Vor der IAA:Autoindustrie zwischen Macht und Ohnmacht

IAA 2017

Alles so schön grün hier: Auf der Automesse IAA feiern sich vor allem die deutschen Hersteller.

(Foto: Internationale Automobil-Ausstellung)

Nächste Woche beginnt die Autoschau IAA in Frankfurt. Die selbst ernannte Zukunftsmesse verliert an Bedeutung, stattdessen entwickelt sich China zum Leitmarkt.

Von Joachim Becker

Manche Dinge ändern sich nie, die IAA-Rituale etwa. Routiniert wird die Kanzlerin die Autoschau eröffnen. Obligatorisch sind auch der Standrundgang und die Proteste der Umweltverbände. Mit der Zuverlässigkeit einer Standuhr wird Angela Merkel von Umweltschutz sprechen. Dass die deutschen Autohersteller weit davon entfernt sind, ihre Emissionsziele in den Jahren 2020 oder 2021 in Europa zu erreichen, wird sie in Frankfurt eher nicht erwähnen.

# Bereitgestellte Einträge
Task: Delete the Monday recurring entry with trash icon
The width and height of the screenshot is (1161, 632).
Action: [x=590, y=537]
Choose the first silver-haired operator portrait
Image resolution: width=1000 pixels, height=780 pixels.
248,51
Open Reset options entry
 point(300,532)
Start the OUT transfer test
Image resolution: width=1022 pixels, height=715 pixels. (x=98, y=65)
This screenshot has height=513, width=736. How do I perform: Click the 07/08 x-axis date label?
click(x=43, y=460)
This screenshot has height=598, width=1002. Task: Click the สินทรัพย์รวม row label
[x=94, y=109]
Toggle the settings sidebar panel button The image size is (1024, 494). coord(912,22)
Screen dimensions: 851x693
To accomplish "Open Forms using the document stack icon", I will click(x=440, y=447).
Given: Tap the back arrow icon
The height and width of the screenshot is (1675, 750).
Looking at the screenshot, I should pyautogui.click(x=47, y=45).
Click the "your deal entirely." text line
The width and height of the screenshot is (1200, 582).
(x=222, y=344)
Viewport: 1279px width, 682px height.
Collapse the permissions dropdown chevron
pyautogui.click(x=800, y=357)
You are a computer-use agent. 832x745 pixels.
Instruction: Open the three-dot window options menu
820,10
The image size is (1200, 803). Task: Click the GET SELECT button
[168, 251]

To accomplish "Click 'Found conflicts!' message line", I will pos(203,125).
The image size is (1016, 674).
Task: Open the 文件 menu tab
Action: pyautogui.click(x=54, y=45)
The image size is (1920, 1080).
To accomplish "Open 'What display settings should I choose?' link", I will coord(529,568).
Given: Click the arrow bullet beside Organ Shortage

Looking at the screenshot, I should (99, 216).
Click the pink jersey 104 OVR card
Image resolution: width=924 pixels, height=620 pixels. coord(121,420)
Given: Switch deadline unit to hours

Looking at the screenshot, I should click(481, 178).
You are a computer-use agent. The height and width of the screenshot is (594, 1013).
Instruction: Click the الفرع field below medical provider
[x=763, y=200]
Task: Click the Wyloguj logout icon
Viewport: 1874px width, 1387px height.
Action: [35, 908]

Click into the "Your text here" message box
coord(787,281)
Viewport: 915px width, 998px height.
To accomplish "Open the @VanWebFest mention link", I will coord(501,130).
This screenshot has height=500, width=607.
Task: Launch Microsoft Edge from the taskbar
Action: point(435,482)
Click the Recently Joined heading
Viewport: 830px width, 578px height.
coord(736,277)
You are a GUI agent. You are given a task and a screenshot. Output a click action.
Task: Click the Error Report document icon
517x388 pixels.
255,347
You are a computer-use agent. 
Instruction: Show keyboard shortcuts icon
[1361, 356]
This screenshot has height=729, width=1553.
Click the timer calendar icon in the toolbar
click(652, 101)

# Zu lösende Aufgabe 1
Fassen Sie den Artikel zur IAA in zwei Sätzen zusammen.
# Zu lösende Aufgabe 2
Schreiben Sie aus dem Artikel zur IAA den Abschnitt wortgetreu ab, der mit den Worten „Vor der IAA:Autoindustrie“ einsetzt, und hören Sie nach den Worten „(Foto: Internationale Automobil-Ausstellung)“ auf.

# Richtige Antwort 1
Die Autoschau IAA in Frankfurt beginnt nächste Woche, doch die selbst ernannte Zukunftsmesse verliert an Bedeutung, während sich China zum Leitmarkt entwickelt. Zu den festen Ritualen zählen die Eröffnung durch Kanzlerin Angela Merkel, der Standrundgang und die Proteste der Umweltverbände, wobei Merkel kaum erwähnen dürfte, dass die deutschen Hersteller weit davon entfernt sind, ihre Emissionsziele für 2020 oder 2021 in Europa zu erreichen.

# Richtige Antwort 2
Vor der IAA:Autoindustrie zwischen Macht und Ohnmacht

IAA 2017

Alles so schön grün hier: Auf der Automesse IAA feiern sich vor allem die deutschen Hersteller.

(Foto: Internationale Automobil-Ausstellung)